A minimal base or a direct base? That is the question!
Jaume Baixeries, Amedeo Napoli
TL;DR
The paper investigates the closure of attribute sets given different dependency bases (minimal DG-Basis vs direct cdub and D-base) and how directness impacts closure algorithms. It formalizes the closure operators and directness concept, then develops direct algorithm variants (ClosureDirect, LinClosureDirect, WildClosureDirect) to optimize processing with direct bases, while outlining how to handle D-bases via the phi_0 closure.
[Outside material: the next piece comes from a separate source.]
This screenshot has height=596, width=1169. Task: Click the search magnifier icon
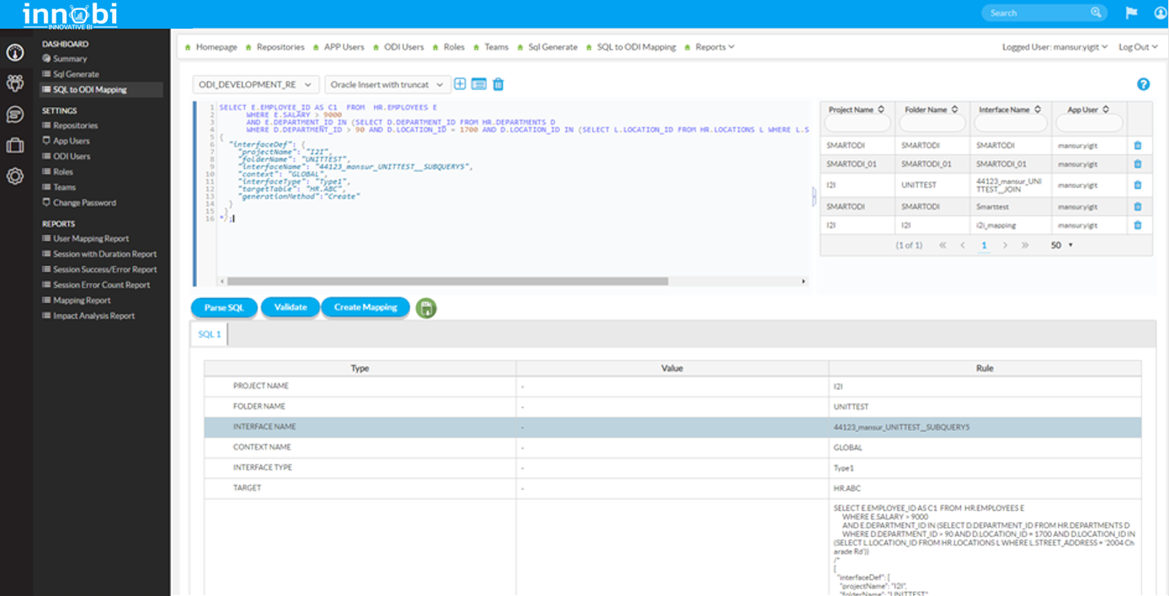pyautogui.click(x=1096, y=12)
Through extensive experiments on real and synthetic data, it shows that the DG-Basis can be competitive, particularly when it is substantially smaller than the direct bases, with the best choice depending on base size and dataset characteristics. The work provides practical guidance for selecting bases and adapting closure algorithms in FCA and related areas, and highlights open questions about dynamic bases and basis-aware metrics.
Abstract
In this paper we revisit the problem of computing the closure of a set of attributes given a basis of dependencies or implications. This problem is of main interest in logics, in the relational database model, in lattice theory, and in Formal Concept Analysis as well. A basis of dependencies may have different characteristics, among which being ``minimal'', e.g., the Duquenne-Guigues Basis, or being ``direct'', e.g., the the Canonical Basis and the D-basis. Here we propose an extensive and experimental study of the impacts of minimality and directness on the closure algorithms. The results of the experiments performed on real and synthetic datasets are analyzed in depth, and suggest a different and fresh look at computing the closure of a set of attributes w.r.t. a basis of dependencies. This paper has been submitted to the International Journal of Approximate Reasoning.